───── Source material ─────
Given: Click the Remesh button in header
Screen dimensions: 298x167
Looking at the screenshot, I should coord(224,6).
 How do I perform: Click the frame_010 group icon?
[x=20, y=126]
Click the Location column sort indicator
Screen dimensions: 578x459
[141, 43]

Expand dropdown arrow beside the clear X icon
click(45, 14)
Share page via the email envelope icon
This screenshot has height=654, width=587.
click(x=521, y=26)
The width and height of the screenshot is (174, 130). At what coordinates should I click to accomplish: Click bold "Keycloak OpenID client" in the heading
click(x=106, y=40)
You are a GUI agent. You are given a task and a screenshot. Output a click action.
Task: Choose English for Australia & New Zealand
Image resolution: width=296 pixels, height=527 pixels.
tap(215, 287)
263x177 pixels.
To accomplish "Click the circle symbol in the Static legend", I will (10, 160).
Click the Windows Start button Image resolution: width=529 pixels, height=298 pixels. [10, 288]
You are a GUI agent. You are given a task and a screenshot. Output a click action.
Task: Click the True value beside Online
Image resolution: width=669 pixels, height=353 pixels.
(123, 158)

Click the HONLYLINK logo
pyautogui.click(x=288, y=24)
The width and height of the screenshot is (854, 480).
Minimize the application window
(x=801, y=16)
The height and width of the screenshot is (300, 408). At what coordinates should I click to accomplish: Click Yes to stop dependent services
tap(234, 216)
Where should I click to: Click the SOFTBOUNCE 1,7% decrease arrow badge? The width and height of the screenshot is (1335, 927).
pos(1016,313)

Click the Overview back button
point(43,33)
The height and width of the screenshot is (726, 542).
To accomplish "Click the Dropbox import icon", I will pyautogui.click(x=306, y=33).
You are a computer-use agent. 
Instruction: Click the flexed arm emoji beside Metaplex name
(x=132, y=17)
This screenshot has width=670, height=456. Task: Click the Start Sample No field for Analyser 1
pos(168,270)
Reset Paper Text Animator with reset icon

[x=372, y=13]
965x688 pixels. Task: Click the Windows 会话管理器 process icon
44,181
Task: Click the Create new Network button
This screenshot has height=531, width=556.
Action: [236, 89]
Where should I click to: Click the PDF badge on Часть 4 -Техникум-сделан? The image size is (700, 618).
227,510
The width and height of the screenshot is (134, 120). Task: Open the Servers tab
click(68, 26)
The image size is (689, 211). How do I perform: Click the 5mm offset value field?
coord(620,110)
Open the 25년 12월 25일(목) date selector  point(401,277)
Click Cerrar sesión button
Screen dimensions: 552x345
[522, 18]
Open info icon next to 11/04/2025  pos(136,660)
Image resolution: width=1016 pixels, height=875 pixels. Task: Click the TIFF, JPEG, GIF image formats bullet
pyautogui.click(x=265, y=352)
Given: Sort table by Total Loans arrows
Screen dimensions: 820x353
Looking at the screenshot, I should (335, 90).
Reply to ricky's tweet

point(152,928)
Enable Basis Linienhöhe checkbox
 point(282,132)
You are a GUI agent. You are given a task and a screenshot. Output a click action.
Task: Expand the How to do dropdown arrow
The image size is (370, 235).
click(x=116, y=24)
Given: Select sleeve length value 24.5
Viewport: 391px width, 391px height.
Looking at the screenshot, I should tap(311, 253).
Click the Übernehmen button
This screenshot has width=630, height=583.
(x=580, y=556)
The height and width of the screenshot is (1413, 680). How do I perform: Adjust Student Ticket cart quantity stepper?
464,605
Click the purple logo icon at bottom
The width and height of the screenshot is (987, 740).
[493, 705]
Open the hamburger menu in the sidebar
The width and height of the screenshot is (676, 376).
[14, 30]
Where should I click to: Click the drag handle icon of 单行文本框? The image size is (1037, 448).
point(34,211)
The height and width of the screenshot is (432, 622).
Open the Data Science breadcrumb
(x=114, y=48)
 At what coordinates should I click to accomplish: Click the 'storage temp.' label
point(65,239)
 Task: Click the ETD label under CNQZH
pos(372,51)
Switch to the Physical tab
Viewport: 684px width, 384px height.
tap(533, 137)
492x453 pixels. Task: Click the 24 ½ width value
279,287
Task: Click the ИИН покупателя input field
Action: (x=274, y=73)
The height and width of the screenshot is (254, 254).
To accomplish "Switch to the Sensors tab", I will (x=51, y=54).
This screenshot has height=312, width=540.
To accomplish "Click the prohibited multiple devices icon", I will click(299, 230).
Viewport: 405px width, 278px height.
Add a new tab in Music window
─────
## Activity
Write the data out again, verbatim.

## Task output
Given: Click the Remesh button in header
Screen dimensions: 298x167
Looking at the screenshot, I should coord(224,6).
 How do I perform: Click the frame_010 group icon?
[x=20, y=126]
Click the Location column sort indicator
Screen dimensions: 578x459
[141, 43]

Expand dropdown arrow beside the clear X icon
click(45, 14)
Share page via the email envelope icon
This screenshot has height=654, width=587.
click(x=521, y=26)
The width and height of the screenshot is (174, 130). At what coordinates should I click to accomplish: Click bold "Keycloak OpenID client" in the heading
click(x=106, y=40)
You are a GUI agent. You are given a task and a screenshot. Output a click action.
Task: Choose English for Australia & New Zealand
Image resolution: width=296 pixels, height=527 pixels.
tap(215, 287)
263x177 pixels.
To accomplish "Click the circle symbol in the Static legend", I will (10, 160).
Click the Windows Start button Image resolution: width=529 pixels, height=298 pixels. [10, 288]
You are a GUI agent. You are given a task and a screenshot. Output a click action.
Task: Click the True value beside Online
Image resolution: width=669 pixels, height=353 pixels.
(123, 158)

Click the HONLYLINK logo
pyautogui.click(x=288, y=24)
The width and height of the screenshot is (854, 480).
Minimize the application window
(x=801, y=16)
The height and width of the screenshot is (300, 408). At what coordinates should I click to accomplish: Click Yes to stop dependent services
tap(234, 216)
Where should I click to: Click the SOFTBOUNCE 1,7% decrease arrow badge? The width and height of the screenshot is (1335, 927).
pos(1016,313)

Click the Overview back button
point(43,33)
The height and width of the screenshot is (726, 542).
To accomplish "Click the Dropbox import icon", I will pyautogui.click(x=306, y=33).
You are a computer-use agent. 
Instruction: Click the flexed arm emoji beside Metaplex name
(x=132, y=17)
This screenshot has width=670, height=456. Task: Click the Start Sample No field for Analyser 1
pos(168,270)
Reset Paper Text Animator with reset icon

[x=372, y=13]
965x688 pixels. Task: Click the Windows 会话管理器 process icon
44,181
Task: Click the Create new Network button
This screenshot has height=531, width=556.
Action: [236, 89]
Where should I click to: Click the PDF badge on Часть 4 -Техникум-сделан? The image size is (700, 618).
227,510
The width and height of the screenshot is (134, 120). Task: Open the Servers tab
click(68, 26)
The image size is (689, 211). How do I perform: Click the 5mm offset value field?
coord(620,110)
Open the 25년 12월 25일(목) date selector  point(401,277)
Click Cerrar sesión button
Screen dimensions: 552x345
[522, 18]
Open info icon next to 11/04/2025  pos(136,660)
Image resolution: width=1016 pixels, height=875 pixels. Task: Click the TIFF, JPEG, GIF image formats bullet
pyautogui.click(x=265, y=352)
Given: Sort table by Total Loans arrows
Screen dimensions: 820x353
Looking at the screenshot, I should (335, 90).
Reply to ricky's tweet

point(152,928)
Enable Basis Linienhöhe checkbox
 point(282,132)
You are a GUI agent. You are given a task and a screenshot. Output a click action.
Task: Expand the How to do dropdown arrow
The image size is (370, 235).
click(x=116, y=24)
Given: Select sleeve length value 24.5
Viewport: 391px width, 391px height.
Looking at the screenshot, I should tap(311, 253).
Click the Übernehmen button
This screenshot has width=630, height=583.
(x=580, y=556)
The height and width of the screenshot is (1413, 680). How do I perform: Adjust Student Ticket cart quantity stepper?
464,605
Click the purple logo icon at bottom
The width and height of the screenshot is (987, 740).
[493, 705]
Open the hamburger menu in the sidebar
The width and height of the screenshot is (676, 376).
[14, 30]
Where should I click to: Click the drag handle icon of 单行文本框? The image size is (1037, 448).
point(34,211)
The height and width of the screenshot is (432, 622).
Open the Data Science breadcrumb
(x=114, y=48)
 At what coordinates should I click to accomplish: Click the 'storage temp.' label
point(65,239)
 Task: Click the ETD label under CNQZH
pos(372,51)
Switch to the Physical tab
Viewport: 684px width, 384px height.
tap(533, 137)
492x453 pixels. Task: Click the 24 ½ width value
279,287
Task: Click the ИИН покупателя input field
Action: (x=274, y=73)
The height and width of the screenshot is (254, 254).
To accomplish "Switch to the Sensors tab", I will (x=51, y=54).
This screenshot has height=312, width=540.
To accomplish "Click the prohibited multiple devices icon", I will click(299, 230).
Viewport: 405px width, 278px height.
Add a new tab in Music window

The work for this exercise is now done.